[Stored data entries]

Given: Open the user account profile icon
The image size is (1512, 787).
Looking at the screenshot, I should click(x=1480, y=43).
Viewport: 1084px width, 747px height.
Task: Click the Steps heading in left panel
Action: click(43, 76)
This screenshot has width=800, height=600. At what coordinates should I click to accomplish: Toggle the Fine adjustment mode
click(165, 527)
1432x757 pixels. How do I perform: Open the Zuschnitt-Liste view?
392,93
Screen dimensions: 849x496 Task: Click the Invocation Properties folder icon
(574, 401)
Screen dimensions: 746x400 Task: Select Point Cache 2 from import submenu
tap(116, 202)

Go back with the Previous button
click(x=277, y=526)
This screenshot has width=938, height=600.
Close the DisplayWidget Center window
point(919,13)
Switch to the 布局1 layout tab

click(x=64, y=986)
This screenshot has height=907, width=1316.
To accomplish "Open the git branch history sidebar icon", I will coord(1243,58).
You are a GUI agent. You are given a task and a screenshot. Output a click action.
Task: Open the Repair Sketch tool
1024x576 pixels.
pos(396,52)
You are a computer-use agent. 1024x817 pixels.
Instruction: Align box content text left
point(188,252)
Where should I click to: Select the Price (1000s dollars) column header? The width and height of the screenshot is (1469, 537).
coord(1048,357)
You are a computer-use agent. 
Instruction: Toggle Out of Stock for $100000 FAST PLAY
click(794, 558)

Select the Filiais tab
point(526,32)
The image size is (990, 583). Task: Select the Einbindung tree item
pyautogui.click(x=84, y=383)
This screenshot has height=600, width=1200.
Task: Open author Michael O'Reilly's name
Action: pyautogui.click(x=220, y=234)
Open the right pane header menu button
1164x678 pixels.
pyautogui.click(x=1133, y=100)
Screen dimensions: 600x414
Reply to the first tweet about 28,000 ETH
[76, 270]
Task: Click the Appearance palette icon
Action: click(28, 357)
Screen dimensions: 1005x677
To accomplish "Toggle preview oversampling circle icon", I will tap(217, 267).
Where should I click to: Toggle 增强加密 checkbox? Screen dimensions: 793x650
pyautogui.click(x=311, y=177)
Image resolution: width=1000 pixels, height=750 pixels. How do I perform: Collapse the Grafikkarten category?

PROBLEM: Each of the lines above should be printed again precisely as it reads.

TASK SOLUTION:
Given: Open the user account profile icon
The image size is (1512, 787).
Looking at the screenshot, I should click(x=1480, y=43).
Viewport: 1084px width, 747px height.
Task: Click the Steps heading in left panel
Action: click(43, 76)
This screenshot has width=800, height=600. At what coordinates should I click to accomplish: Toggle the Fine adjustment mode
click(165, 527)
1432x757 pixels. How do I perform: Open the Zuschnitt-Liste view?
392,93
Screen dimensions: 849x496 Task: Click the Invocation Properties folder icon
(574, 401)
Screen dimensions: 746x400 Task: Select Point Cache 2 from import submenu
tap(116, 202)

Go back with the Previous button
click(x=277, y=526)
This screenshot has width=938, height=600.
Close the DisplayWidget Center window
point(919,13)
Switch to the 布局1 layout tab

click(x=64, y=986)
This screenshot has height=907, width=1316.
To accomplish "Open the git branch history sidebar icon", I will coord(1243,58).
You are a GUI agent. You are given a task and a screenshot. Output a click action.
Task: Open the Repair Sketch tool
1024x576 pixels.
pos(396,52)
You are a computer-use agent. 1024x817 pixels.
Instruction: Align box content text left
point(188,252)
Where should I click to: Select the Price (1000s dollars) column header? The width and height of the screenshot is (1469, 537).
coord(1048,357)
You are a computer-use agent. 
Instruction: Toggle Out of Stock for $100000 FAST PLAY
click(794, 558)

Select the Filiais tab
point(526,32)
The image size is (990, 583). Task: Select the Einbindung tree item
pyautogui.click(x=84, y=383)
This screenshot has height=600, width=1200.
Task: Open author Michael O'Reilly's name
Action: pyautogui.click(x=220, y=234)
Open the right pane header menu button
1164x678 pixels.
pyautogui.click(x=1133, y=100)
Screen dimensions: 600x414
Reply to the first tweet about 28,000 ETH
[76, 270]
Task: Click the Appearance palette icon
Action: click(28, 357)
Screen dimensions: 1005x677
To accomplish "Toggle preview oversampling circle icon", I will tap(217, 267).
Where should I click to: Toggle 增强加密 checkbox? Screen dimensions: 793x650
pyautogui.click(x=311, y=177)
Image resolution: width=1000 pixels, height=750 pixels. How do I perform: Collapse the Grafikkarten category?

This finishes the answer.